For 50% glandular density and a thickness of 5 cm, the total summarized MGD in dual‐energy images is 1.78 mGy for uniform and 1.81 mGy for nonuniform phantoms. By comparison, the average MGD for screening mammography in the United States in 2006 was 1.8 mGy for a reference phantom equivalent to 50% density and 4.7 cm thickness.36 In a study of five DM systems, the MGD varied from 1.4 to 2.4 mGy for 1‐view screening mammography.37 The dual‐energy DBT used in our study results in a dose comparable to that of routine DM. There are some limitations in this study; the first, regression coefficients in Table 1 such as A _HE or R value might be changed depending on detector type (Y6‐ or Y8), software version and calibration. So, other coefficients could be taken into consideration for modification breast density accuracy in the future. Another limitation is the absence of an x‐ray scatter correction, which is the predominant source of error in breast density measurement using dual energy mammography. In addition, we used a newly proposed algorithm for which more study is needed to verify efficacy. Future clinical implementation of this technique is expected using a clinical protocol in which automatic exposure control, as high‐energy imaging, is combined with low‐dose 3D projection, as low‐energy imaging. Previously, some 2D interactive computer programs have also been used to generate a percentage mammographic density.5, 38, 39 These methods, as well as other similar interactive computer and qualitative estimates, assess a 3D organ using 2D techniques, so are likely to be limited.
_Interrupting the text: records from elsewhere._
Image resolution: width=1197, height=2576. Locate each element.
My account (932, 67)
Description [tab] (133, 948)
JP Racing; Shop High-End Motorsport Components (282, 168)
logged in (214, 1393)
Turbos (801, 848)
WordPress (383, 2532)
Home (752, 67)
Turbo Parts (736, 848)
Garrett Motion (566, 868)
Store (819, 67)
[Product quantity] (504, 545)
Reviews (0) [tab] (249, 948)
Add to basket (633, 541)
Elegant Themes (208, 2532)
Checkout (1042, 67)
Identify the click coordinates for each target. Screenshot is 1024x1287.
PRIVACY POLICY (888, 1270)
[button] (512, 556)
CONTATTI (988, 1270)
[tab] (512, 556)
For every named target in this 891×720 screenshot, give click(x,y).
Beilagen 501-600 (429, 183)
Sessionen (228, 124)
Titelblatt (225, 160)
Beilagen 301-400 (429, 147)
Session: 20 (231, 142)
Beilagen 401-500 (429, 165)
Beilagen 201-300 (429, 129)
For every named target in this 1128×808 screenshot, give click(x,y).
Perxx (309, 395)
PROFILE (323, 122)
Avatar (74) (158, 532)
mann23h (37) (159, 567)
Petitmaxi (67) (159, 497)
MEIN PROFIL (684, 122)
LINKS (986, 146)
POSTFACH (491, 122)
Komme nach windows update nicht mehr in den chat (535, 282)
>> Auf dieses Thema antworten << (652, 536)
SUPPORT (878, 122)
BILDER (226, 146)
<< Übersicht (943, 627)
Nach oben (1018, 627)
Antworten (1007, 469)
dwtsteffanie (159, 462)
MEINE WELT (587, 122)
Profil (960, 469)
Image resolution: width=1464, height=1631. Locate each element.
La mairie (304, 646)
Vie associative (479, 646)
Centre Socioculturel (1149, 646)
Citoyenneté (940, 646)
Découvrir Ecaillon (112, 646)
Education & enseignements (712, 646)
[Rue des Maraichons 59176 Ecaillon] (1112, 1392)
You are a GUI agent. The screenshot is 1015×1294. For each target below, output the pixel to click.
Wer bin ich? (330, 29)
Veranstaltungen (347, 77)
Therefore, DBT potentially has sufficient superiority, which provides 2D and 3D imaging for diagnosis while offering quantification of breast density as a risk factor for breast cancer.

5. CONCLUSIONS

In conclusion, the RMSE for breast density measurements was 2.64–3.34% for uniform, variable thickness phantoms, 4.17% for uniform, variable density phantoms, and 4.49% for nonuniform, variable thickness phantoms. The results of these phantom studies indicate that the dual‐energy technique can be used to measure breast density with an error of < 10%, using DBT.

CONFLICT OF INTEREST

The authors declare no competing financial interests.